Na investigação, a Polícia Civil constatou que no sangue do indiciado, conforme teste do etilômetro, havia 0,38 mg/l de álcool no sangue do indiciado. O relatório reforça que “o indiciado estava com sua capacidade psicomotora alterada sob influência de álcool” e “que em sua ação o indiciado Eduardo Rodrigues agiu dolosamente quando cometeu o crime em investigação”.
Dentre os pontos destacados, a investigação destaca que o indiciado: “adquiriu e ingeriu bebida alcoólica; dirigiu sob influência de álcool; dirigiu com sua capacidade psicomotora alterada; perdeu o controle do veículo; subiu no canteiro central da via de circulação; atropelou a vítima; passou com o veículo por cima do corpo da vítima; não se importou com as lesões e estado da vítima; não prestou socorro à vítima; e matou a vítima”.
Os depoimentos prestados acerca do caso relatam que o indiciado, após o acidente, acendeu o cigarro e não concedeu qualquer tipo de auxílio à vítima, conforme constatou o inquérito. A adolescente teve várias fraturas na bacia e na perna.
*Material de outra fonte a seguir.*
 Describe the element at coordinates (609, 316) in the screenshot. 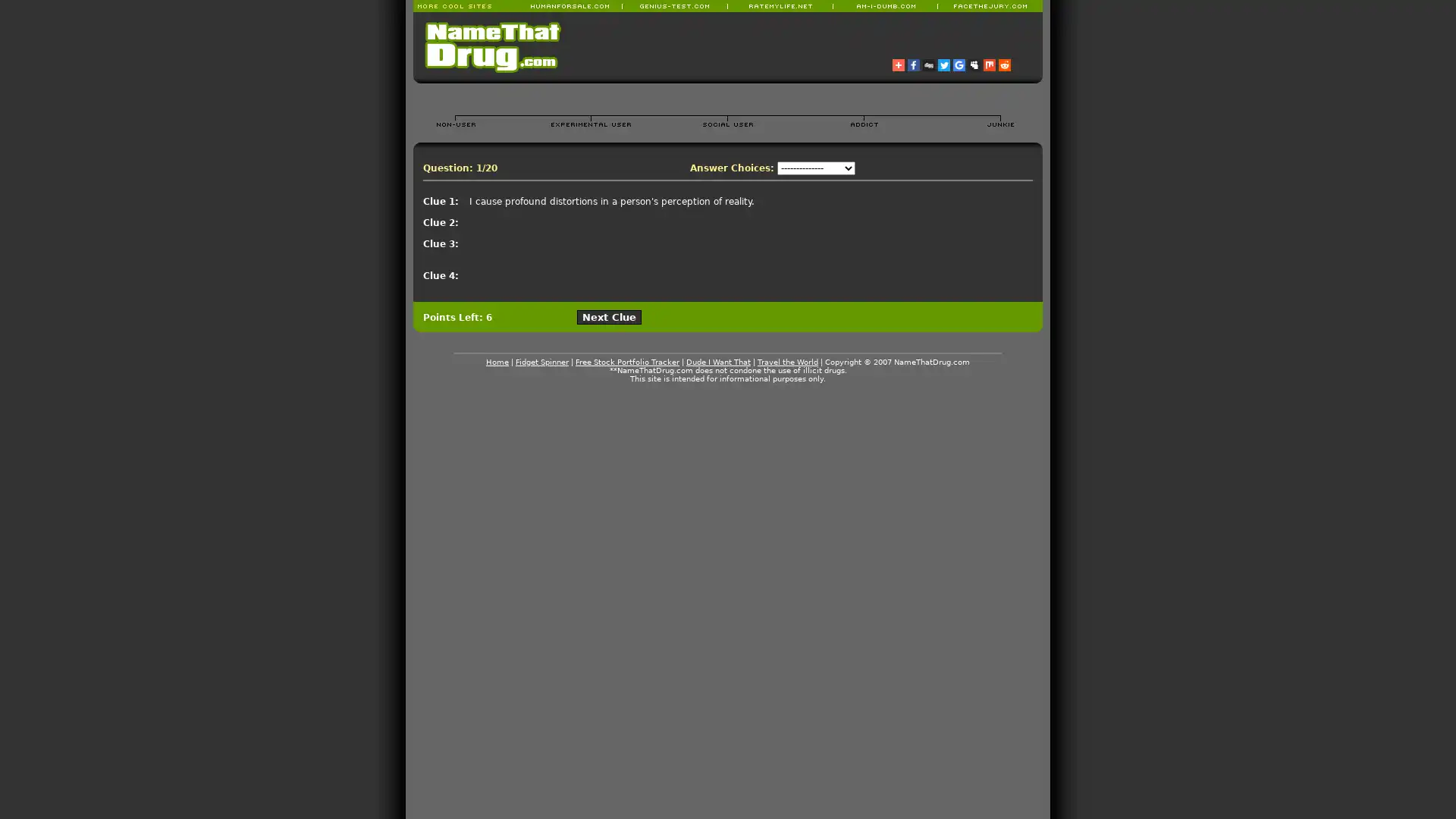

I see `Next Clue` at that location.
Karen foi socorrida e levada para o Hospital Estadual Jayme Santos Neves, localizado na mesma cidade, onde passou por cirurgias, mas não resistiu e morreu no dia seguinte, em 17 de janeiro.
A Delegacia Especializada em Delitos de Trânsito também representou pela suspensão da habilitação para dirigir do indiciado, bem como pela prisão preventiva do acusado. “O indiciado representa sério risco ao sistema viário. A sociedade hoje clama por Justiça, e espera das autoridades competentes uma resposta responsável e coerente, para que crimes e comportamentos desta natureza não se tornem uma constante em nosso estado, dando uma sensação de impunidade e incentivando, inclusive, que outros assim atuem”, explicou em seu relatório o delegado titular da Delegacia Especializada em Delitos de Trânsito, Maurício Gonçalves da Rocha.
O advogado da família e assistente de acusação no caso, Fábio Marçal, celebrou a mudança de entendimento. “A Delegacia Especializada em Delitos de Trânsito fez um trabalho belíssimo e constatou todas as ilegalidades existentes. Fica demonstrado que não pode haver impunidade numa situação tão calamitosa como esta. O que aconteceu foi um crime gravíssimo, no qual o acusado sequer teve a hombridade de prestar socorro. Ele simplesmente saltou do caminhão e foi acender um cigarro. Nem o desespero da mãe e das pessoas em volta serviu para comovê-lo. Teve total desprezo pela vítima e assumiu o risco de cometer um delito a partir do momento em que decidiu dirigir depois de beber. Não se trata de uma resposta à família. É uma resposta à sociedade, que não aguenta mais ver tantos casos assim se repetindo dia após dia”, concluiu o jurista.